Let me point out for you one of the best articles in last Sunday’s New York Times.
It was in the second magazine section and was easily missed.
(Hat tip: AH!)
Ann Patchett writes a beautiful essay about the wonders of Northern Michigan. She even allows us to do a fly by of one of her favorite book stores on the planet, McLean & Eakin, in Petoskey. (Check out their staff favorites tab, excellent!)
Okay, guilty. I was raised in Michigan. And generally, we are a proud people when someone can cite something about our state besides the depressing state of Detroit. So work with me. Give us our moment.
And, admittedly, her exquisite detail hit a sentimental nerve. She speaks of places that I don’t know specifically, but can feel the humid air, recognize the smells, and taste the flavors generally.
But this is what really struck me.
Across the U.S. last Sunday, thousands of people read this story and inserted their own version of Petoskey, Michigan. When someone with such talent shares a beautiful description of a place, we fill in the details with our own experiences. This is what separates the book from the movie–we get to fill in the blanks with our own reality. We get to go somewhere new and yet familiar at the same time.
Funny enough, Patchett’s article took me somewhere different in Michigan — to a small little smidgen of a place called Harsen’s Island. Fifty miles from Detroit and sitting pretty in the channel between Canada and Michigan, I spent more times there than I can count during my childhood.
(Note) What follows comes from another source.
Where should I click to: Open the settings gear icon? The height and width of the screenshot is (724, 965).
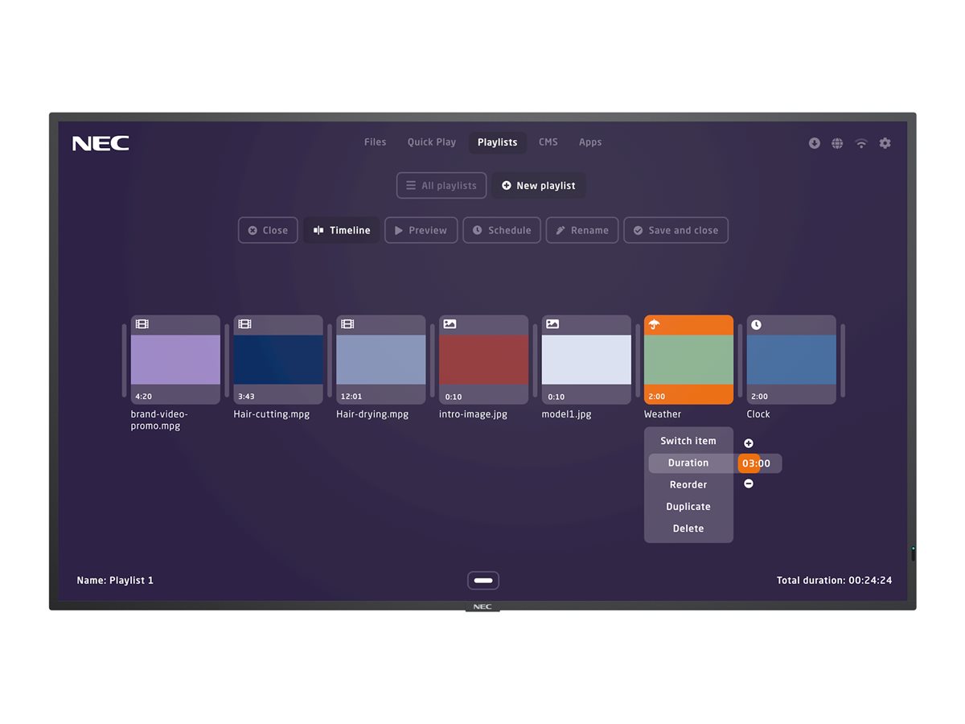click(885, 143)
It’s undoubtedly idealized in my mind.
Patchett’s essay helped me to recall:
- That my grandfather used to sit in a chair listening to the Tiger games on the radio, eyes closed and occasionally lobbing a lougie of Red Man into a spittoon.
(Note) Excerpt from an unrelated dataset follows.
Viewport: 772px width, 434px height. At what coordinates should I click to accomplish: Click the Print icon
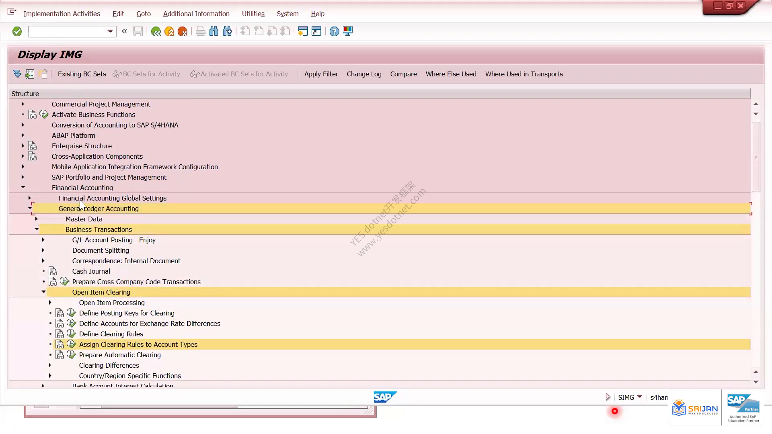click(200, 31)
- That my grandmother used to buy Planters cheese balls in a can.
- That there were sodas in tall bottles stacked in crates on the porch with the bottle opener mounted to the wall.
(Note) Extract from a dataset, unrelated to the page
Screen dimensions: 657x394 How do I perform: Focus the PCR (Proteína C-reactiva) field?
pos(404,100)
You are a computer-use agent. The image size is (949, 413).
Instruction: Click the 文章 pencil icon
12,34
- That we used to watch storms out the front window and my grandfather used to try and convince us there was something called “snake lightening”. Which we could never identify but he certainly seemed to be an expert in spotting.
- That my parents and aunt & uncle used to play pinochle in the evenings which seemed to result in incredibly unhealthy competition and so legend goes the deck of cards ended up in the fire. The loser was guilty.
- That we dipped cattails in kerosene and lit them on fire to use them like torches. (Um, guys, really bad parenting there, FYI.)
- That the best place in the Chris Craft after waterskiing was laying on the inboard motor because you got warmer faster.
- That you could swing from the weeping willow trees like Tarzan into the canal if you timed it carefully (again, suspect parenting.)
- That it was the first time I heard my Dad *really* swear when the tow line got caught up in the propeller and he said: “Marv, make sure the f**&$# engine is off.”
- That he used to allow us to try and get the boat ourselves into the boathouse which required a lot of reversing, several passes and his hand at the bottom of the steering wheel.
- That I spent my tenth birthday with ten girls and as many fishing poles in chaotic bliss.
- And that my grandfather made the same damn scrambled eggs every Sunday and called them “Palmer House Specials”. He would periodically look out the window to see if “people were lining up on the road” to get them. The joke never got old.
So, this was a very long winded way of saying:
“Read the damn article, people.”
I don’t care if it’s Harsen’s Island, Fire Island, Whidby Island, a Wisconsin lake, a house at the beach. It doesn’t matter really. It will be a fun trip.
Did this article remind you of a certain place?
P.S. Anne Patchet: I am sorry I said you are the same person as Anna Quindlen and Annie Lamott and all those other Annes. I take it back. You’re cool, girl.